Entries taken from a collection:
___

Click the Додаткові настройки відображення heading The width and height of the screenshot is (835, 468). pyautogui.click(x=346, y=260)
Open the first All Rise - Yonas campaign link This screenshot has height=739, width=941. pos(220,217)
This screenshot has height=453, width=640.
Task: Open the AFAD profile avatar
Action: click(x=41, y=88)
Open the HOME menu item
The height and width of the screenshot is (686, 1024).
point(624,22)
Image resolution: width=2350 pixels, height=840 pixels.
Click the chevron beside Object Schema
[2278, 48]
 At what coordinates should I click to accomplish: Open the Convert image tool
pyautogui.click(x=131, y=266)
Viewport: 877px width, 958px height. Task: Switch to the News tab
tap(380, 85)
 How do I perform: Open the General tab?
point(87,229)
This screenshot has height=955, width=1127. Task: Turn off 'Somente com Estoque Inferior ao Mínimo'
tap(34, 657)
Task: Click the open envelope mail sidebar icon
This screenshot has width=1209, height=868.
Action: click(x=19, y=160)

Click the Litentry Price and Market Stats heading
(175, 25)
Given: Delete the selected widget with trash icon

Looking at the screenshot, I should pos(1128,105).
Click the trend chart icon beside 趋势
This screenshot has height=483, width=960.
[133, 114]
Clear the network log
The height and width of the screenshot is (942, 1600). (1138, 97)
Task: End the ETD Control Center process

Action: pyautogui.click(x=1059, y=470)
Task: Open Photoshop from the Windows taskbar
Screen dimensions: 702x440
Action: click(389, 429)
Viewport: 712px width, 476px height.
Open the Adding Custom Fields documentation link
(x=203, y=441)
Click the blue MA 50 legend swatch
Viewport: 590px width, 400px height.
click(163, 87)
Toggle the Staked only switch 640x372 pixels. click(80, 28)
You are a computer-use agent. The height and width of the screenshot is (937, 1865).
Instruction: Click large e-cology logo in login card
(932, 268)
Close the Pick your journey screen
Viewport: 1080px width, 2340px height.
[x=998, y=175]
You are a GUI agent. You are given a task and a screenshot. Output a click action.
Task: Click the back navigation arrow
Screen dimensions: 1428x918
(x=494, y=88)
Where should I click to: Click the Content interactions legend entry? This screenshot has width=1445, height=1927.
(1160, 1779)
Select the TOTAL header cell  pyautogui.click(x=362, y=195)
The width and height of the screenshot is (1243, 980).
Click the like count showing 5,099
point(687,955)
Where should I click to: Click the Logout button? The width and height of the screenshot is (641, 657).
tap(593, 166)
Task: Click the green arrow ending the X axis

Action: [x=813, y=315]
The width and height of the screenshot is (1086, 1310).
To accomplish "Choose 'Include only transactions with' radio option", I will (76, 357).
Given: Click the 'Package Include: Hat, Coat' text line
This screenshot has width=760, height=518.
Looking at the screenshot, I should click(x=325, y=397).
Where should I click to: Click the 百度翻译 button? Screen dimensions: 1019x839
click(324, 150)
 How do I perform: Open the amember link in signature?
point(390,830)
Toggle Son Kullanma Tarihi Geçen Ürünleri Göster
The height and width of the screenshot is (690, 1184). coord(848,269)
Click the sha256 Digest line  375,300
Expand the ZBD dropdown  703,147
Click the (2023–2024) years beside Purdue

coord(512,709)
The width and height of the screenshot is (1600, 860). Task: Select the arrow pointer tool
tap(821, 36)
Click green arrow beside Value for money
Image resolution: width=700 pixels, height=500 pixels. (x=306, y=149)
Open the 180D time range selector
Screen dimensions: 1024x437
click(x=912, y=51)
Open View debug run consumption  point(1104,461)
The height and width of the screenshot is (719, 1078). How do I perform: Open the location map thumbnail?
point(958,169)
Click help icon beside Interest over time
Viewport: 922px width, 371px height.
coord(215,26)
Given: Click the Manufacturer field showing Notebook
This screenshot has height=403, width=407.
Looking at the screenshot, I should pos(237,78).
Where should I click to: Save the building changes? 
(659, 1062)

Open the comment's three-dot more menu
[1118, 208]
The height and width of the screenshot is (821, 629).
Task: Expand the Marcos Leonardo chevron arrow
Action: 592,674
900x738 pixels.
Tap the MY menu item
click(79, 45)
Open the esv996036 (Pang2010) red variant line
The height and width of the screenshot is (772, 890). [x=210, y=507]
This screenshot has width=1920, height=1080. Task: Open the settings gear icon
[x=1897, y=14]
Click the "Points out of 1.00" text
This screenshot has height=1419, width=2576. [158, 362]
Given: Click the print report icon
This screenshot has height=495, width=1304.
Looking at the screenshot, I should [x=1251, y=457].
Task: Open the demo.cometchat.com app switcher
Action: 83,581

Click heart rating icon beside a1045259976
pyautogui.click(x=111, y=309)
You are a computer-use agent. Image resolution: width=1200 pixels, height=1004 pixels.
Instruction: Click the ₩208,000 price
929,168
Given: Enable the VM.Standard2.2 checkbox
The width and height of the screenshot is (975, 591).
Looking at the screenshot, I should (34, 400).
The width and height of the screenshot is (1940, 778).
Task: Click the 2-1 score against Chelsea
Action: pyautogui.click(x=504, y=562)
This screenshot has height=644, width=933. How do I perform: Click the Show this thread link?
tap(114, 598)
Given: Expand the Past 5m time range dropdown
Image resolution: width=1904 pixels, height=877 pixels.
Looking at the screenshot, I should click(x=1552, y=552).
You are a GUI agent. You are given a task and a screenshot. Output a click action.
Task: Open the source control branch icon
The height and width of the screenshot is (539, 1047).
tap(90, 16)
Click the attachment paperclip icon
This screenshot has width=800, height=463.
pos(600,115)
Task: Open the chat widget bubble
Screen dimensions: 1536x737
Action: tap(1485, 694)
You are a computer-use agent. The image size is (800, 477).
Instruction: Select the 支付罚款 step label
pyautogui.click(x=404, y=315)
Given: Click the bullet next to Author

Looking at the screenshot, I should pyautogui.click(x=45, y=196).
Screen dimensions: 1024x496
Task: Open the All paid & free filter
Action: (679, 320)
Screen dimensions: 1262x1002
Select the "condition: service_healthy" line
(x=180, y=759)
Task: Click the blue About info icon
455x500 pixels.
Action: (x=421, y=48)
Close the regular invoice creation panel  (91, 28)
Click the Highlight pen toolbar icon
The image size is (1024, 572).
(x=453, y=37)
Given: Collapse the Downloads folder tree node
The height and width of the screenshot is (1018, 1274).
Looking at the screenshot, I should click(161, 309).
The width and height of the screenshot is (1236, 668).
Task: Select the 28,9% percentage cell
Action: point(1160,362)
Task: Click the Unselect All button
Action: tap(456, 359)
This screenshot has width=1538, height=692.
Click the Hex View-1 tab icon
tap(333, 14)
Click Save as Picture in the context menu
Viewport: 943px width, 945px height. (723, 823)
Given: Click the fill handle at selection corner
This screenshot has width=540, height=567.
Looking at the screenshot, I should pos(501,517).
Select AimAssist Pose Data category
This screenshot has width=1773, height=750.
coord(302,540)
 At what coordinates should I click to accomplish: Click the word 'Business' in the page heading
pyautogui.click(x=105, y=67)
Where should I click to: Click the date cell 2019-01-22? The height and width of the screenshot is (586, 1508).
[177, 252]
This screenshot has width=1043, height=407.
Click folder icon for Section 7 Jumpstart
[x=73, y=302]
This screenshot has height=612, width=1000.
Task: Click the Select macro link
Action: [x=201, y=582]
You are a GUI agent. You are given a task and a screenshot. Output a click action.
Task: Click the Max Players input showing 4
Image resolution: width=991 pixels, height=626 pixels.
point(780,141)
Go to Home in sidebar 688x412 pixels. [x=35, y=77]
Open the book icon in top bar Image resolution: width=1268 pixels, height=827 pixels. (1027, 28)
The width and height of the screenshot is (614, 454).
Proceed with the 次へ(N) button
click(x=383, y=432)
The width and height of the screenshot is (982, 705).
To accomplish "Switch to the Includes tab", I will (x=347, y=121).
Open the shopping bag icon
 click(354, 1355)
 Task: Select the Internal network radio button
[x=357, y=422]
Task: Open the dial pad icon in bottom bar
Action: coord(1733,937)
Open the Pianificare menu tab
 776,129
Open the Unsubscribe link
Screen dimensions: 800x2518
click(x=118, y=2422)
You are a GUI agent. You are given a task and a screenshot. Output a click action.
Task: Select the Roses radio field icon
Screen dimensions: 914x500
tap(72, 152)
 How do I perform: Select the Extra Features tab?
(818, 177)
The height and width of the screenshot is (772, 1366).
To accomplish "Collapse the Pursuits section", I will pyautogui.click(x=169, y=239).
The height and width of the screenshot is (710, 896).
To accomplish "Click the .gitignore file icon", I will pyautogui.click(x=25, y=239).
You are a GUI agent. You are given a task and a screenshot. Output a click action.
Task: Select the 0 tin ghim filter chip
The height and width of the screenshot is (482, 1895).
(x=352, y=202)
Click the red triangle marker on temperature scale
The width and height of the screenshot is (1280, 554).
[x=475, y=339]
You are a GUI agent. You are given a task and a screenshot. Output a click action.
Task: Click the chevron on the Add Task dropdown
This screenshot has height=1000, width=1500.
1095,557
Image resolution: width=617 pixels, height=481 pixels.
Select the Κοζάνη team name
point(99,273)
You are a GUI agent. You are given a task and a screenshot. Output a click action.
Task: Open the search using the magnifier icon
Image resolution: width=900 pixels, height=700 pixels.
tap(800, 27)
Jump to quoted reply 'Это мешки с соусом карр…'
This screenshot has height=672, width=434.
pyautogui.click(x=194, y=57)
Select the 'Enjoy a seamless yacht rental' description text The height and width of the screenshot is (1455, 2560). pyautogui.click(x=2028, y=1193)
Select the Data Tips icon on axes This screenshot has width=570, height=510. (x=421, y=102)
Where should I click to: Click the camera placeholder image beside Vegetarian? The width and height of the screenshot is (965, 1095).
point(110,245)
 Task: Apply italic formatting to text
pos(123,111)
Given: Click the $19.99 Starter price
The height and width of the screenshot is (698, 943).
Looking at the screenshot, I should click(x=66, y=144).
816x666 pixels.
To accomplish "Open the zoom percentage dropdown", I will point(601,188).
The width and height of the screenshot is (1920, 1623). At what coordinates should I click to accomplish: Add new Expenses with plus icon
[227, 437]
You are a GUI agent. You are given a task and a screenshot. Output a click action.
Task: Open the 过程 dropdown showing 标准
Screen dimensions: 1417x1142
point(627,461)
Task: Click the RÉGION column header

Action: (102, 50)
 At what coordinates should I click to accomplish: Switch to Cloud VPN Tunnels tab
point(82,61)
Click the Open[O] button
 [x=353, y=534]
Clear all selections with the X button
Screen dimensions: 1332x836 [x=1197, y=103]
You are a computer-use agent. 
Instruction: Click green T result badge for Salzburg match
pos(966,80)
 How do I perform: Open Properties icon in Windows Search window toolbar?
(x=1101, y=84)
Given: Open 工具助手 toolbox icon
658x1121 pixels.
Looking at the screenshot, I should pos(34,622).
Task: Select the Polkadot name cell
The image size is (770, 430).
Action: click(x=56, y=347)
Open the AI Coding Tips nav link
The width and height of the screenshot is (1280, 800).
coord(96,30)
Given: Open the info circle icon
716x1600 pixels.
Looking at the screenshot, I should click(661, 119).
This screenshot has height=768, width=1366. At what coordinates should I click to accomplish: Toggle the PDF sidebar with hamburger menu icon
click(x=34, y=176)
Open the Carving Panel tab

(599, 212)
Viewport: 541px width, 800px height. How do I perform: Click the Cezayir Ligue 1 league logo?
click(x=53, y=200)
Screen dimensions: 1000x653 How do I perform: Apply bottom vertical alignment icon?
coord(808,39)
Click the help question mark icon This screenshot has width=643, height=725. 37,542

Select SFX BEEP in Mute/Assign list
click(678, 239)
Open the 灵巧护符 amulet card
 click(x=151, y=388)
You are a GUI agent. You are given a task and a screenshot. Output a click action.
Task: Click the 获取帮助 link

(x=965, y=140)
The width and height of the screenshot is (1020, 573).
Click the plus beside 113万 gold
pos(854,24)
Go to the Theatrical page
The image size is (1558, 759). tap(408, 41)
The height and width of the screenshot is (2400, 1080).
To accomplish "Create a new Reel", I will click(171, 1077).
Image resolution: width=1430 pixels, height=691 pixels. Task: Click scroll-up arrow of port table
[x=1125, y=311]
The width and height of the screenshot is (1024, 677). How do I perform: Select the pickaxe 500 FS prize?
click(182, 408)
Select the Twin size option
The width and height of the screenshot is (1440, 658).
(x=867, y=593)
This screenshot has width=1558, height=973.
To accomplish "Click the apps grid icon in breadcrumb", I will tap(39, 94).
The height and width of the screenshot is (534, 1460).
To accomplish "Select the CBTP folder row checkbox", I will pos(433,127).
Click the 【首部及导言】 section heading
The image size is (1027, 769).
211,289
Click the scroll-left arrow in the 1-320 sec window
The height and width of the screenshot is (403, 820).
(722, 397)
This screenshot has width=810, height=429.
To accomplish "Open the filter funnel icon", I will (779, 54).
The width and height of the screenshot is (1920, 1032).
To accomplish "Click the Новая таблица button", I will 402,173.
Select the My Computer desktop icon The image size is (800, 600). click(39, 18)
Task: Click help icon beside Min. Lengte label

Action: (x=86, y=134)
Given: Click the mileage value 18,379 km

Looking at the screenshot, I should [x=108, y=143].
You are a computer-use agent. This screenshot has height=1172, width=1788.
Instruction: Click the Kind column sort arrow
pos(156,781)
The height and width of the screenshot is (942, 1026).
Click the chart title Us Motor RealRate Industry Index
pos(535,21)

___

Assignment: Repeat exactly the lines above from the one with "Go to Home in" up to and including the one with "The height and width of the screenshot is (772, 1366).". No other line belongs in the reply.

Solution below:
Go to Home in sidebar 688x412 pixels. [x=35, y=77]
Open the book icon in top bar Image resolution: width=1268 pixels, height=827 pixels. (1027, 28)
The width and height of the screenshot is (614, 454).
Proceed with the 次へ(N) button
click(x=383, y=432)
The width and height of the screenshot is (982, 705).
To accomplish "Switch to the Includes tab", I will (x=347, y=121).
Open the shopping bag icon
 click(354, 1355)
 Task: Select the Internal network radio button
[x=357, y=422]
Task: Open the dial pad icon in bottom bar
Action: coord(1733,937)
Open the Pianificare menu tab
 776,129
Open the Unsubscribe link
Screen dimensions: 800x2518
click(x=118, y=2422)
You are a GUI agent. You are given a task and a screenshot. Output a click action.
Task: Select the Roses radio field icon
Screen dimensions: 914x500
tap(72, 152)
 How do I perform: Select the Extra Features tab?
(818, 177)
The height and width of the screenshot is (772, 1366).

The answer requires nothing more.